Pound roars back: Sterling hits $1.20 against fading dollar ahead of Hunt Budget
The pound climbed back above $1.20 against the US dollar for the first time in three months in a boost for Chancellor Jeremy Hunt ahead of tomorrow’s autumn statement.
Sterling has been rising in the past few days as the greenback weakens on speculation that the aggressive pace of interest rate hikes in the US could slow.
The recovery represents a strong bounce-back after the chaos of previous Chancellor Kwasi Kwarteng’s disastrous mini-Budget, which saw the pound hit an all-time low of less than $1.04 in September.
Recovery: Sterling has been rising in the past few days as the greenback weakens on speculation the aggressive pace of interest rate hikes in the US could slow
Yesterday, the pound rose by nearly three cents to as high as $1.2025 – its highest level since August 18 and 16 per cent above its low point of $1.0386 seven weeks ago.
The gains later partially faded and sterling slipped below $1.19. Sterling also climbed against the euro, rising by as much as a cent to €1.1478.
Its rally was partly down to official figures showing stronger-than-expected wage growth of 5.7 per cent in the UK.
That could add to the ammunition of Bank of England hawks pushing for another big interest rate hike next month in the fight against inflation.
But the broader currency story over the last few days has been the dollar’s weakness after US consumer price inflation figures for October came in weaker than expected last week.
Yesterday, US farm and factory inflation data was also milder than forecast, adding to the sense America’s price spiral may have peaked.
That would give the US Federal Reserve scope to scale back the aggressive pace of interest rate hikes seen over recent months.

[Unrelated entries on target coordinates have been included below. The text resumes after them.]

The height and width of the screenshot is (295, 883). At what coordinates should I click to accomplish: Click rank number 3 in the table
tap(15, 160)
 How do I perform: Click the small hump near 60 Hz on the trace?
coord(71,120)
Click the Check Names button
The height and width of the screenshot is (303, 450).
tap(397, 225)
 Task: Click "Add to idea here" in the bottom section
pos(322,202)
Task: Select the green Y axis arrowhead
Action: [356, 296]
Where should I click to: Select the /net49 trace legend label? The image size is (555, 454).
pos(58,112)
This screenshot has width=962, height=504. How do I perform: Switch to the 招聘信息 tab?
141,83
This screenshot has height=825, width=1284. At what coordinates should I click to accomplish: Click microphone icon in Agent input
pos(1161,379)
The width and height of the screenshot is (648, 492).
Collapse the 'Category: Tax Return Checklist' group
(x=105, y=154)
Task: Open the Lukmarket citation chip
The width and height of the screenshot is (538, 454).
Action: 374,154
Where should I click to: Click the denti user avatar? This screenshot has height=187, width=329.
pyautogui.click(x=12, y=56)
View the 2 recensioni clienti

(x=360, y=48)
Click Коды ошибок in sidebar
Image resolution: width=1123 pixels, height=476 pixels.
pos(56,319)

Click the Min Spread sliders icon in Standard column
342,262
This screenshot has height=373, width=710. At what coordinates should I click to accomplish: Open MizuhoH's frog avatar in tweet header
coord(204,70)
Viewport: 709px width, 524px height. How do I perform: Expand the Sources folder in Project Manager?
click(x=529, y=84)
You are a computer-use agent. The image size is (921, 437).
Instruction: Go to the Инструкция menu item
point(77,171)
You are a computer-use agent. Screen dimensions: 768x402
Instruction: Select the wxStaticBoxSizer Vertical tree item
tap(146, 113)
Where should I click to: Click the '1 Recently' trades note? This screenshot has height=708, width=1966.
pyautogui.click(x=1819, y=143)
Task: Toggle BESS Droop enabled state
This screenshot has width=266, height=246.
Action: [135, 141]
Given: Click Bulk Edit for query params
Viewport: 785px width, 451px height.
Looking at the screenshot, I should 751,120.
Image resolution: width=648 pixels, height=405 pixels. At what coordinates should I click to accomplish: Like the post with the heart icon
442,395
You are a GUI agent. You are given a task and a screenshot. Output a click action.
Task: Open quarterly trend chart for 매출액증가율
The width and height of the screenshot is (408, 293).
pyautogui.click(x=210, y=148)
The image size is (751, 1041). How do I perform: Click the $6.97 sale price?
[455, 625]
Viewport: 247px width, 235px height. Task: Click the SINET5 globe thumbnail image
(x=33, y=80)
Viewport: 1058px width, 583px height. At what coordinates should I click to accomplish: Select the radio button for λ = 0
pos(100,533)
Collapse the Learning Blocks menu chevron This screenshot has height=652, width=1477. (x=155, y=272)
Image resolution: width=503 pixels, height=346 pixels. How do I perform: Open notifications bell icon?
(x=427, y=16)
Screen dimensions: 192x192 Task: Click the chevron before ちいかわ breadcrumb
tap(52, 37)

The pound’s position heading into the autumn statement is much stronger than under Liz Truss’s short-lived and chaotic premiership.
Even before the mini-Budget the pound was trading at less than $1.13 following a summer of political uncertainty after Boris Johnson’s ousting.
Chancellor Jeremy Hunt has sought to reassure markets that the Government will get a grip on public finances
Since Truss was turfed out, Hunt and her replacement Rishi Sunak have sought to reassure markets that they will get a grip on public finances – reversing most of Kwarteng’s poorly-received and unfunded tax cuts, and floating the likelihood of further drastic action this week.
The pound’s weakness has had some benefits such as drawing US tourists to London and making manufactured goods more competitively priced for export customers. But it has added to inflation pressures facing consumers and businesses as imports priced in dollars become more expensive.
The pound is still down by 12 per cent against the dollar so far this year.
Gilts – parcels of UK government debt – were another victim of the mini-Budget.
Market turmoil saw investors demanding rates of more than 4.5 per cent for buying ten-year gilts, the highest rate since the 2008 financial crisis, but they have since dipped back to around 3.3 per cent.
There could be more turbulence to come as Hunt attempts to close the £50billion black hole in public finances without crushing economic growth.
Jeremy Stretch, a currency strategist at CIBC Capital Markets, said: ‘We do have the fiscal statement coming and that is going to be a sea of negativity.
‘Having said that, with the degree of policy tightening, the debate is going to be how much of it is going to be coming in the next year or two, and how much is going to be pushed towards the next parliament rather than this one.’